I have the following events in Splunk:
_time Agent_Hostname alarm status
2020-08-23T03:04:05.000-0700 m50-ups.a_domain upsAlarmOnBypass raised
2020-08-23T03:07:16.000-0700 m50-ups.a_domain upsTrapOnBattery raised
2020-08-23T03:07:16.000-0700 m50-ups.a_domain upsAlarmInputBad raised
2020-08-23T03:07:39.000-0700 m50-ups.a_domain upsAlarmOnBypass raised
2020-08-23T03:07:39.000-0700 m50-ups.a_domain upsAlarmLowBattery raised
2020-08-23T03:08:17.000-0700 m50-ups.a_domain upsTrapOnBattery raised
2020-08-23T03:09:24.000-0700 m50-ups.a_domain upsTrapOnBattery raised
2020-08-23T03:10:31.000-0700 m50-ups.a_domain upsAlarmOnBattery cleared
2020-08-23T03:10:32.000-0700 m50-ups.a_domain upsAlarmInputBad cleared
2020-08-23T03:11:12.000-0700 m50-ups.a_domain upsAlarmLowBattery cleared
2020-08-23T03:19:06.000-0700 m50-ups.a_domain upsAlarmInputBad raised
2020-08-23T03:19:06.000-0700 m50-ups.a_domain upsTrapOnBattery raised
2020-08-23T03:19:13.000-0700 m50-ups.a_domain upsAlarmLowBattery raised
2020-08-23T03:20:10.000-0700 m50-ups.a_domain upsTrapOnBattery raised
2020-08-23T03:21:16.000-0700 m50-ups.a_domain upsTrapOnBattery raised
2020-08-23T03:22:22.000-0700 m50-ups.a_domain upsTrapOnBattery raised
2020-08-23T03:23:29.000-0700 m50-ups.a_domain upsTrapOnBattery raised
2020-08-23T03:24:28.000-0700 m50-ups.a_domain upsAlarmInputBad cleared
2020-08-23T03:24:28.000-0700 m50-ups.a_domain upsAlarmOnBattery cleared
2020-08-23T03:25:09.000-0700 m50-ups.a_domain upsAlarmLowBattery cleared
2020-08-23T03:25:58.000-0700 m50-ups.a_domain upsAlarmOnBypass cleared
My problem is how to compute records of incidents' duration for each host and each alarm type, for example, from the above events I'd have the following through algorithm not just hard-codini the values in the particular examlpe:
start end Agent_Hostname alarm
2020-08-23T03:04:05.000-0700 2020-08-23T03:25:58.000-0700 m50-ups.a_domain upsAlarmOnBypass
2020-08-23T03:07:16.000-0700 m50-ups.a_domain upsTrapOnBattery
2020-08-23T03:07:16.000-0700 2020-08-23T03:24:28.000-0700 m50-ups.a_domain upsAlarmInputBad
2020-08-23T03:07:39.000-0700 2020-08-23T03:25:09.000-0700 m50-ups.a_domain upsAlarmLowBattery
where start is the earliest time when an alarm for a host is first raised, and end is the time when the same alarm/host is cleared.

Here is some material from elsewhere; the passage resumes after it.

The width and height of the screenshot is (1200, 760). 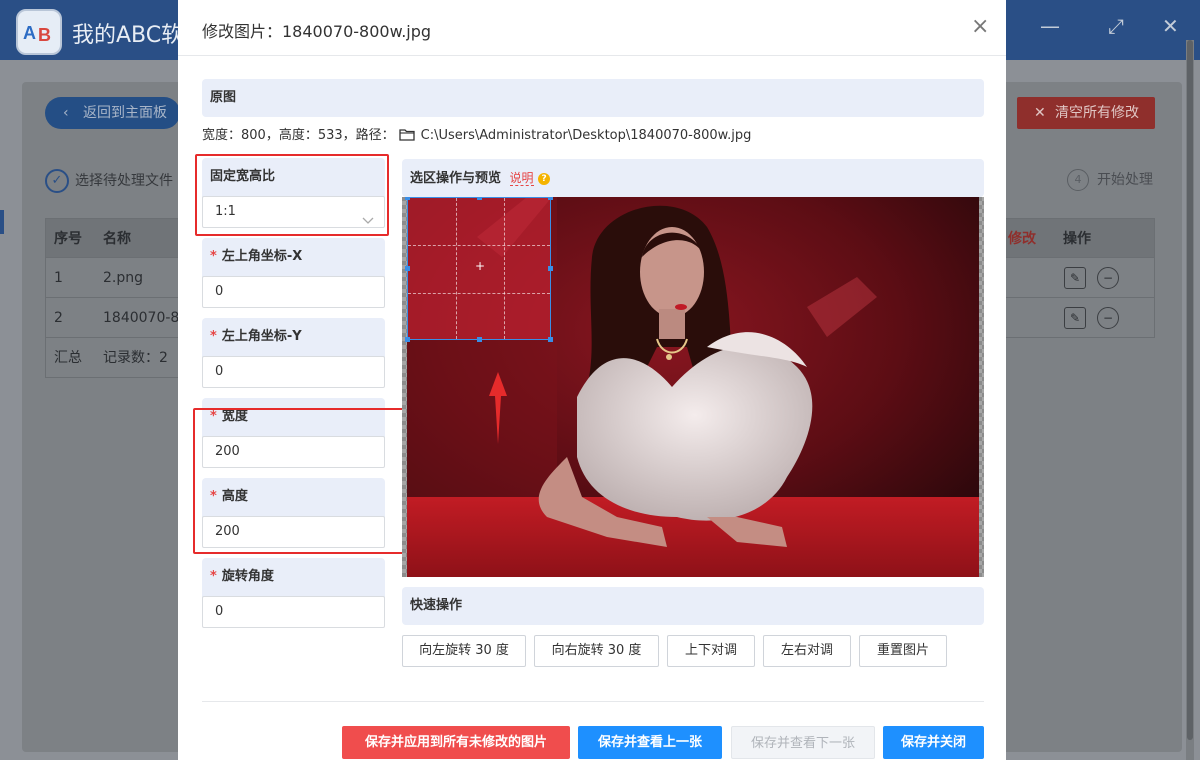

My second problem is how to find the biggest span of duration among those enclosed spans, ignoring those without end time.
My question is how I can achieve within the framework of Splunk?
The
transaction
command can handle most of that. The only I can't get it to do is display outstanding alarms.